- Classification: Division I
- Season: 2020–21
- Teams: 12
- Site: Pensacola Bay Center, Hartsell Arena Pensacola, Florida
- Champions: Troy (3rd title)
- Winning coach: Chanda Rigby (9th title)
- MVP: Alexus Dye (Troy)
- Television: ESPN+, ESPNU

= 2021 Sun Belt Conference women's basketball tournament =

The 2021 Sun Belt Conference women's basketball tournament was the postseason women's basketball tournament for the Sun Belt Conference that took place March 5–8, 2021, at the Pensacola Bay Center for majority of the games and a few First round and Quarterfinal matchups at Hartsell Arena on the campus of Pensacola State College, both in Pensacola, Florida. All games were broadcast on ESPN+, and the championship game was televised on ESPNU.

==Format==
All 12 teams were eligible for the tournament. Seeding was decided by divisions – the top two teams with the best overall conference records in each division received first-round byes. The remaining seeds were determined based on division finish. In the event of a tie for a particular seed, the seed was determined within each division.
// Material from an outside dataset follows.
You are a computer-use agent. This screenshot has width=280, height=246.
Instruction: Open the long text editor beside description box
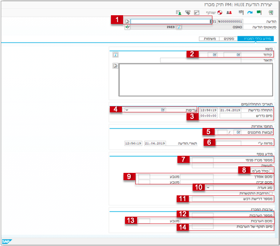(115, 66)
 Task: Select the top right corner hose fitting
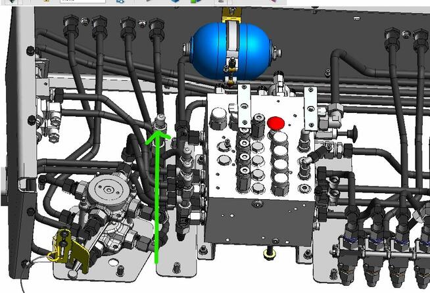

The #1 seeds of each division faced the winner of the game between the #4 seed from the opposite division and the #5 seed from the team's same division in the quarterfinal round. Similarly, the #2 seeds of each division faced the winner of the #3 seed from the opposite division and the #6 seed from the same division. The semifinal round featured the winner of the #1 seeds' quarterfinal games against the winner of the game featuring the #2 seeds from the opposite division.

==Seeds==

East Division
| Seed | School | Conference | Overall | Tiebreaker |
| 1 | Troy ‡ | 15–2 | 19–5 |  |
| 2 | Georgia State | 9–7 | 13–10 |  |
| 3 | Appalachian State | 10–8 | 13–11 |  |
| 4 | South Alabama | 9–9 | 12–12 |  |
| 5 | Georgia Southern | 5–9 | 11–12 |  |
| 6 | Coastal Carolina | 0–13 | 3–14 |  |
West Division
| Seed | School | Conference | Overall | Tiebreaker |
| 1 | Louisiana ‡ | 13–1 | 14–5 |  |
| 2 | UT Arlington | 11–4 | 13–6 |  |
| 3 | Little Rock | 9–7 | 13–10 |  |
| 4 | Texas State | 7–8 | 10–10 |  |
| 5 | Arkansas State | 4–10 | 9–11 |  |
| 6 | Louisiana–Monroe | 1–15 | 3–19 |  |
‡ – Sun Belt regular season division champions. Overall records are as of the end of the regular season.

==Schedule==

| Game | Time* | Matchup^{#} | Television | Score |
First round - Friday, March 5
| 1 | 12:00 pm | #3W Appalachian State vs. #6W Louisiana–Monroe | ESPN+ | 70–60 |
| 2 | 12:30 pm | #4W Texas State vs. #5E Georgia Southern | ESPN+ | 94–61 |
| 3 | 2:30 pm | #3W Little Rock vs. #6E Coastal Carolina | ESPN+ | 75–64 |
| 4 | 3:00 pm | #4E South Alabama vs. #5W Arkansas State | ESPN+ | 73–64 |
Quarterfinals - Saturday, March 6
| 5 | 12:00 pm | #4W Texas State vs. #1E Troy | ESPN+ | 103–90 |
| 6 | 12:30 pm | #3E Appalachian State vs. #2W UT Arlington | ESPN+ | 54–46 |
| 7 | 2:30 pm | #4E South Alabama vs. #1W Louisiana | ESPN+ | 65–46 |
| 8 | 3:00 pm | #3W Little Rock vs. #2E Georgia State | ESPN+ | 75–68 |
Semifinals - Sunday March 7
| 9 | 12:00 pm | #3E Appalachian State vs. #1E Troy | ESPN+ | 66–63 |
| 10 | 2:30 pm | #3W Little Rock vs. #1W Louisiana | ESPN+ | 58–48 |
Championship Game - Monday, March 8
| 11 | 2:00 pm | #1E Troy vs. #1W Louisiana | ESPNU | 73–65 |

- Game times in Eastern Time. #Rankings denote tournament seeding.